理化学研究所(野依良治理事長)と東京大学(濱田純一総長)、筑波大学(山田信博学長)、東京工業大学(伊賀健一学長)は、カーボンナノチューブ(CNT)を従来の1,000倍も高分散化させて、配向性や電気伝導性の制御を可能とした液晶材料の開発に成功しました。この成果は、東京大学大学院工学系研究科の相田卓三教授(理研基幹研究所機能性ソフトマテリアル研究グループディレクター兼務)、同博士後期課程の李廷湖、筑波大学数理物質系の山本洋平准教授、東京工業大学資源化学研究所の福島孝典教授(理研基幹研究所エネルギー変換研究チームリーダー兼務)、理研放射光科学総合研究センターの加藤健一専任研究員、高田昌樹主任研究員らによる共同研究の成果です。

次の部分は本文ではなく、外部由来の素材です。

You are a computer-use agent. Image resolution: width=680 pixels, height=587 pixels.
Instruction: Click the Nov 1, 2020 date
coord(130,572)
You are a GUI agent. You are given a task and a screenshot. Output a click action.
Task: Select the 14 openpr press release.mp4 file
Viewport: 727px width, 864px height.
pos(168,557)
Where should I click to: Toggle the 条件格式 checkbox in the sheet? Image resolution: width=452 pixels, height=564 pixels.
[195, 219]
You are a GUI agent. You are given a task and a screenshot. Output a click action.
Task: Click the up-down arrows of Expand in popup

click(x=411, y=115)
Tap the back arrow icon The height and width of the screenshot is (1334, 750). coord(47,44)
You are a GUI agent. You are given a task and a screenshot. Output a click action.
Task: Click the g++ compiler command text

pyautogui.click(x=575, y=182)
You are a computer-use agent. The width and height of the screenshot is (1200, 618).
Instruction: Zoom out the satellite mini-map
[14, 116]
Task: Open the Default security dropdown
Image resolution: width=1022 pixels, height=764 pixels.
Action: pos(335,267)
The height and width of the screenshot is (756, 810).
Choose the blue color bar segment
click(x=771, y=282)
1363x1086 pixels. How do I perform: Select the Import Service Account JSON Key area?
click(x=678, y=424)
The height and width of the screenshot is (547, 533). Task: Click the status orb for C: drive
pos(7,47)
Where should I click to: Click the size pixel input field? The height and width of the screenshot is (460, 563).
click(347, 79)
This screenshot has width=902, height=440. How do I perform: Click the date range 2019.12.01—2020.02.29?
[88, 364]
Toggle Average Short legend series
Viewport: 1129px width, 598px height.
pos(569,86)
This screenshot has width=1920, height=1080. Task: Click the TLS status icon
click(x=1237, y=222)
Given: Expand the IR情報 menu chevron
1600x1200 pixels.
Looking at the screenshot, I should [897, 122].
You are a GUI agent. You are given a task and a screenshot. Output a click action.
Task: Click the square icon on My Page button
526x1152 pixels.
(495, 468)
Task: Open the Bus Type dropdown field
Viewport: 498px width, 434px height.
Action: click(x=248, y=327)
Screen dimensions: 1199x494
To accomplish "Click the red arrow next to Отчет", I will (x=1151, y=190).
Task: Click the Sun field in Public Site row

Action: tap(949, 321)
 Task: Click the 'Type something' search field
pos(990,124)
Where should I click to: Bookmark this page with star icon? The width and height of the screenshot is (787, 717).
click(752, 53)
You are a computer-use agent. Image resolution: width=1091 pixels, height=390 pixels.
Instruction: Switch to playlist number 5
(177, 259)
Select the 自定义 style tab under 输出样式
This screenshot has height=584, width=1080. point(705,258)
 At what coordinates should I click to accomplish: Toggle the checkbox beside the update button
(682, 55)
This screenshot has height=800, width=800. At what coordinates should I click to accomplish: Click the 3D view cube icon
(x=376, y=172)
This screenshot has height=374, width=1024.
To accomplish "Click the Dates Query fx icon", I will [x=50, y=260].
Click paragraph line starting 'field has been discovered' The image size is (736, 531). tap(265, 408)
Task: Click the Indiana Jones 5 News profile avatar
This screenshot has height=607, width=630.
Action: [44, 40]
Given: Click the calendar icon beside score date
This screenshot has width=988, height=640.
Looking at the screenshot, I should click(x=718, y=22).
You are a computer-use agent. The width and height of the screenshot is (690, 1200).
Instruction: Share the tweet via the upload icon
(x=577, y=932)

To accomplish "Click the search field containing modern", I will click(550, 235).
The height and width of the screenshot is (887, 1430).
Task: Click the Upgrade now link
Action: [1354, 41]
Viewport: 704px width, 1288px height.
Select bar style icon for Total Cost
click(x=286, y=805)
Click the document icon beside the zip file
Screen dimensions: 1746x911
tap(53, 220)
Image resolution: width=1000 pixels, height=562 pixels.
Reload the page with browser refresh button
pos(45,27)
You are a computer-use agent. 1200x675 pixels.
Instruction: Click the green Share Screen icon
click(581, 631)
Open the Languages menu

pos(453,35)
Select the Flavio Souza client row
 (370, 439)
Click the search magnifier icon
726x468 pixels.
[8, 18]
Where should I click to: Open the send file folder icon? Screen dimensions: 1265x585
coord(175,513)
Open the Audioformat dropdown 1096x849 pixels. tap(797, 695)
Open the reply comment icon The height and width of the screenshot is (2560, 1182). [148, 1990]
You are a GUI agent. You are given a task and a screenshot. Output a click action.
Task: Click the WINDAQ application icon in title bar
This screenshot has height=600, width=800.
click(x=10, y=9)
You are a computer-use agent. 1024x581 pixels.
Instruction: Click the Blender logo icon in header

今回開発したイオン液晶にカーボンナノチューブを加え、30分混ぜ合わせると、カーボンナノチューブが高分散した黒いペーストが得られる。基板に挟むと、液晶とカーボンナノチューブの配向性をそれぞれ制御できる。© Takuzo Aida

優れた機械特性や電気特性を持つCNTは、新規材料として産業利用が期待されています。この特性を生かすためには、CNTを1本1本のレベルまで高分散化させる必要があります。しかし、従来の液晶にCNTを混合する方法では、配向制御は可能となるものの、液晶との親和性が悪く実用化するための十分な量を分散させることができませんでした。一方、これまでの研究から、CNTの表面はマイナス電荷を帯びたパイ電子が豊富に存在するため、プラス電荷を帯びたイオン液体とは親和性が良いことが明らかになっていました。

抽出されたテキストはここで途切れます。